By Laura Pappano
Let’s get over the woe-is-us tone that shrouds women’s professional soccer. Yesterday’s NY Times story captured the uncertainty league bigwigs feel around the (admittedly) very challenging task of filling soccer stadiums, and getting enough sponsor and ad dollars to give WPS staying power – and in a recession.
What’s troubling, however, is that WPS seems to want something it doesn’t have: raucous, beer-swilling, MLB and NFL fans (read: real fans). You know, the guys sports radio hosts describe as living in their mother’s basements and existing solely to follow every move of their beloved team and call in to talk about it?
It explains the origin of “fan” – that is “fanatic.”
In the Times story, Boston Breakers director of business development Andy Crossley says, “We need to get out of the ghetto of being a role model for girls.”
The quote was in the context of wanting to reach the men (again, read: real fans) who are taking the pony-tailed, soccer-playing daughters to games.
I dare say there’s not an exec in Major League Baseball who wants to get out of the ghetto of being a role model for boys. (The stress, rather, comes because the jerseys of certain poor-role-model players suddenly become unmarketable.)
Why are young male fans courted and prized while young female fans are considered a sign of failure?
How will we cultivate a generation of season-ticket-buying female fans if we don’t value them as kids? (I suppose it’s a good thing Disney and Hannah Montana don’t discount the economic power of girls).
This is where WPS can learn from NASCAR. A few observations:
1. NASCAR has been all about serving the fans’ interest, creating the Sprint Cup Series to stir play-off-style excitement throughout the season, and this year mid-season changing the format of re-starts to increase the drama for fans. (Lesson: Don’t be afraid of altering the format).
2. Drivers talk about the value of fan support and fans are known for shelling out and covering themselves in fan gear and buying sponsor’s products (Lesson: As a result, who wouldn’t want to sponsor NASCAR?)
3. NASCAR’s fans base is changing – and that’s OK. An ESPN Sports Poll, for example, shows that today 60% of fans live outside of the South, 41% are female, and since 2000, the percentage of fans making $100,000 or more has doubled from 7% to 16% — and with that an increase in college grads (now one in four). (Lesson: You can grow beyond your original fan base)
4. Still, the shifting fan base presents a challenge.

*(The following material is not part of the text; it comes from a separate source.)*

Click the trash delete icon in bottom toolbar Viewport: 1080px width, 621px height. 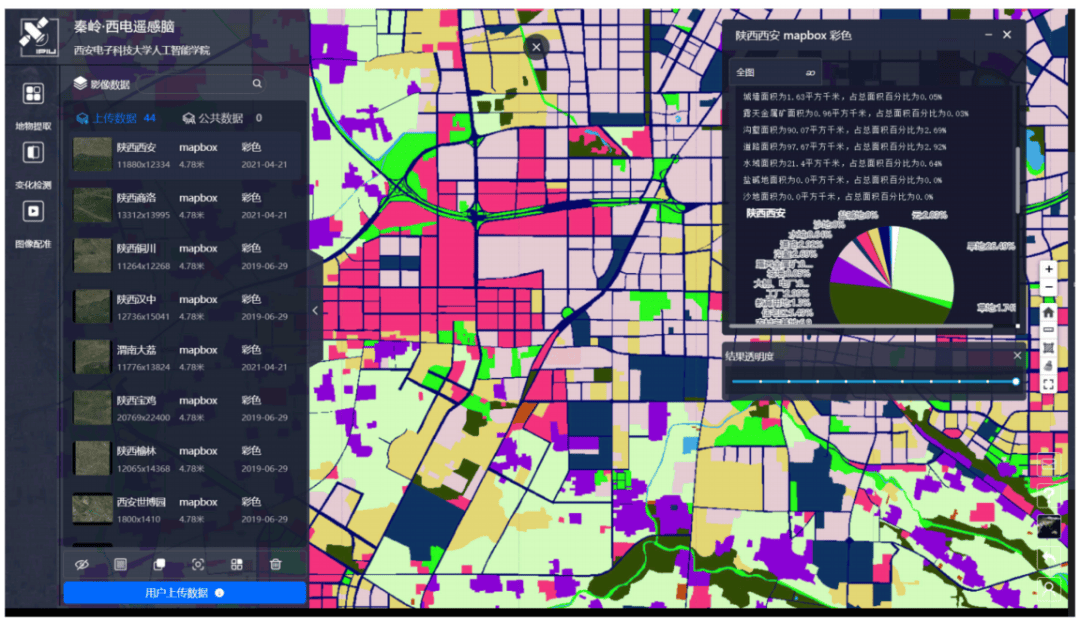coord(276,564)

In response to rising prices, drivers give away tickets to followers who feel priced out – even as execs think about what fans want. As one report quotes Richard Petty, seven-time champion and team owner: “We have to play the game a little bit different than what we did 15 or 20 years ago because society is dictating they want to see something different. It makes it really tough from NASCAR’s standpoint (of) what is the fan really looking for?” (Lesson: Be nimble and listen to your fans)

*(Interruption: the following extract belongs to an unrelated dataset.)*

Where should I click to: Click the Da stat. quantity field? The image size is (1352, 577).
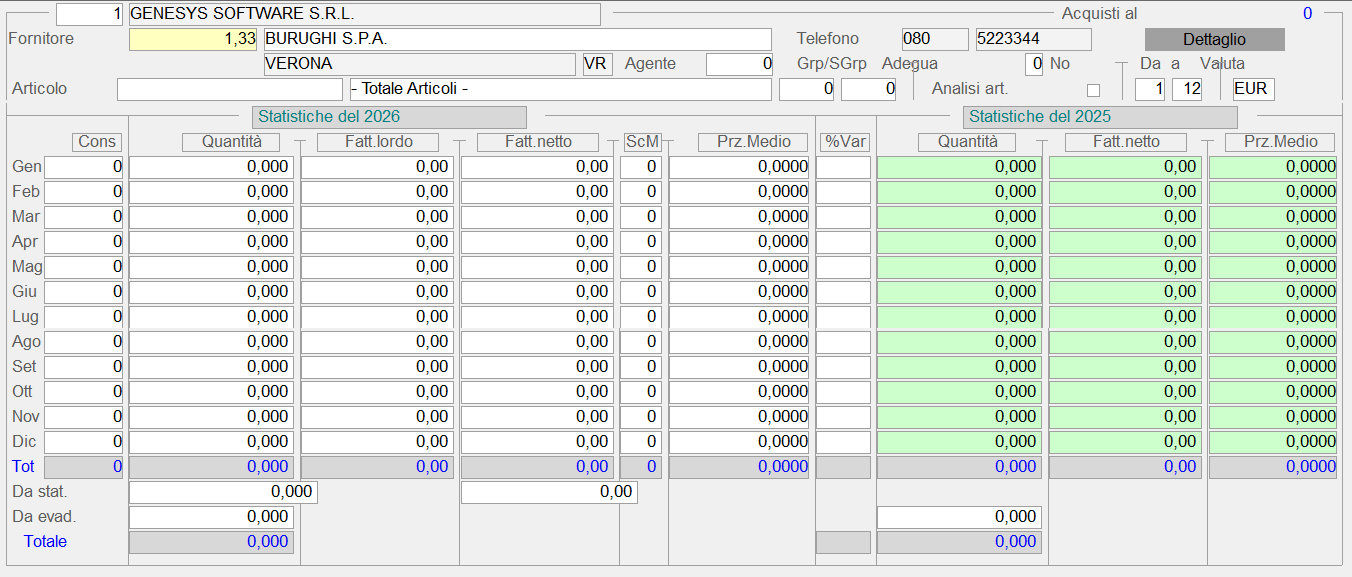[223, 492]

5. Driver Jeff Burton actually likes kids among NASCAR fans: “There are a lot more families today, a lot more kid-friendly environments. Last week we went out to do hospitality on Sunday morning and there was a kid’s playground area with inflatable toys and all kinds of slides and all kinds of things. There’s been a huge effort to try to get children involved, which I think is a great thing.” (Lesson: Kid fans are not a negative; they are your future. Just ask the MLB and the NFL)
If pony-tailed girls are the core fan base of women’s professional soccer, work with that. There are other groups at games, too, including a report on the opening day of the L.A. Sol’s season describing the excitement among eight nuns from the order of the Eucharistic Franciscan Missionary Sisters (coincidentally dressed in heavy blue and white habits — the team’s colors), clutching T-shirts they’d won.
Guys who live in their mom’s basements may never buy a ticket to a WPS game. But who cares? Twenty years from now, that pony-tailed girl will want a luxury box.